Sesuai dengan asas responsif, setiap unsur pemerintah harus memiliki dua etika,
yakni: etika Individual dan etika Sosial
5) Konsensus (kesepakatan)
Asas konsensus adalah bahwa keputusan apa pun harus dilakukan melalui proses
musyawarah melalui konsensus.
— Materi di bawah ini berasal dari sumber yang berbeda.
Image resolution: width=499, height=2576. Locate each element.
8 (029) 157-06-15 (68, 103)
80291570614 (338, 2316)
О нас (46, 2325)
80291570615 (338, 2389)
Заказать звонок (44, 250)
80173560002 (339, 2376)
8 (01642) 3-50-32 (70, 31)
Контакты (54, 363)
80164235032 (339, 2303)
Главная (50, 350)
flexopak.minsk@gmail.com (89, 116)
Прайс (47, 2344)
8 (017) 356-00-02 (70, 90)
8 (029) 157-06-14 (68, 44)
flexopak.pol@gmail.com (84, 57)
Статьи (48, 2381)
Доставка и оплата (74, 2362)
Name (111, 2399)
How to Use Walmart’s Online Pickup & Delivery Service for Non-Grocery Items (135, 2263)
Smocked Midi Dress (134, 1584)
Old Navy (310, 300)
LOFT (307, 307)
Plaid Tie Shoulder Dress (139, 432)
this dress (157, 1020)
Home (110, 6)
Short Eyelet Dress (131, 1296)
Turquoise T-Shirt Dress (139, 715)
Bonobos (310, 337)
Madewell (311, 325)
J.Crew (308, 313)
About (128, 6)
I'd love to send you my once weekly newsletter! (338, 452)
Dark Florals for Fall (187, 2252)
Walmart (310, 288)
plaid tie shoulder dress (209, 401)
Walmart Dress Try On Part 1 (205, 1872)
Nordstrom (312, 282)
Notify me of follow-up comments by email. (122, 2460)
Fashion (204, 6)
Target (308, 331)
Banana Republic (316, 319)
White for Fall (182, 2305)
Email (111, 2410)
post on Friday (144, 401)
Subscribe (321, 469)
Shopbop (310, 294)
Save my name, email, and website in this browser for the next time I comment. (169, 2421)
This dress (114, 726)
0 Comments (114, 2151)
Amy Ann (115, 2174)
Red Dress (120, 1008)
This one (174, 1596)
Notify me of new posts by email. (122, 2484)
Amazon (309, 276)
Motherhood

Cara pengambilan konsensus, selain dapat memuaskan
semua pihak atau sebagian besar pihak, cara ini akan mengikat sebagian besar komponen
yang bermusyawarah dan memiliki kekuatan memaksa (coersive power) terhadap semua
yang terlibat untuk melaksanakan keputusan tersebut.
Sekalipun para pejabat pada tingkatan tertentu dapat mengambil kebijakan secara
personal sesuai batas kewenangannya, tetapi menyangkut kebijakan-kebijakan penting dan
bersifat publik seyogianya diputuskan secara bersama dengan seluruh unsur terkait.
Kebijakan individual hanya dapat dilakukan sebatas menyangkut teknis pelaksanaan
kebijakan, sesuai batas kewenangannya.
Paradigma ini perlu dikembangkan dalam konteks pelaksanaan pemerintahan, karena
urusan yang mereka kelola adalah persoalan-persoalan publik yang harus
dipertanggungjawabkan kepada rakyat. Semakin banyak yang terlibat dalam proses
pengambilan keputusan secara partisipatif, maka akan semakin banyak aspirasi dan
kebutuhan masyarakat yang terwakili. Selain itu, semakin banyak yang melakukan
pengawasan serta kontrol terhadap kebijakan-kebijakan umum, maka akan semakin tinggi
tingkat kehati-hatiannya, dan akuntabilitas pelaksanaannya dapat semakin
dipertanggungjawabkan.

6) Kesetaraan
Asas kesetaraan (equity) adalah kesamaan dalam perlakuan dan pelayanan publik.
Asas kesetaraan ini mengharuskan setiap pelaksanaan pemerintah untuk bersikap dan
berperilaku adil dalam hal pelayanan publik tanpa mengenal perbedaan keyakinan, suku,
jenis kelamin, dan kelas sosial.
7) Efektivitas dan Efisiensi
Untuk menunjang asas-asas yang telah disebutkan di atas, pemerintahan yang baik
dan bersih juga harus memenuhi kriteria efektif dan efisien, yakni berdaya guna dan berhasil
guna. Kriteria efektivitas biasanya diukur dengan parameter produk yang dapat menjangkau
sebesar-besarnya kepentingan masyarakat dari berbagai kelompok dan lapisan sosial.
Adapun, asas efisiensi umumnya diukur dengan rasionalitas biaya pembangunan untuk
memenuhi kebutuhan semua masyarakat. Semakin kecil biaya yang terpakai untuk
kepentingan yang terbesar, maka pemerintahan tersebut termasuk dalam kategori
pemerintahan yang efisien.

8) Akuntabilitas
Asas akuntabilitas adalah pertanggungjawaban pejabat publik terhadap masyarakat
yang memberinya kewenangan untuk mengurusi kepentingan mereka. Setiap pejabat publik
dituntut untuk mempertanggungjawabkan semua kebijakan, perbuatan, moral, maupun
netralis sikapnya terhadap masyarakat. Inilah yang dituntut dalam asas akuntabilitas dalam
upaya menuju pemerintahan yang bersih dan berwibawa.
9) Visi Strategis
Visi strategis adalah pandangan-pandangan strategis untuk menghadapi masa yang
akan datang. Kualifikasi ini menjadi penting dalam rangka realisasi Good and Clean
Governance. Dengan kata lain, kebijakan apa pun yang akan diambil saat ini, harus
diperhitungkan akibatnya pada sepuluh atau dua puluh tahun ke depan. Tidak sekedar
memiliki agenda strategis untuk masa yang akan datang, seorang yang menempati jabatan
publik atau lembaga profesional lainnya harus mempunyai kemampuan menganalisis
persoalan dan tantangan yang akan dihadapi oleh lembaga yang dipimpinnya.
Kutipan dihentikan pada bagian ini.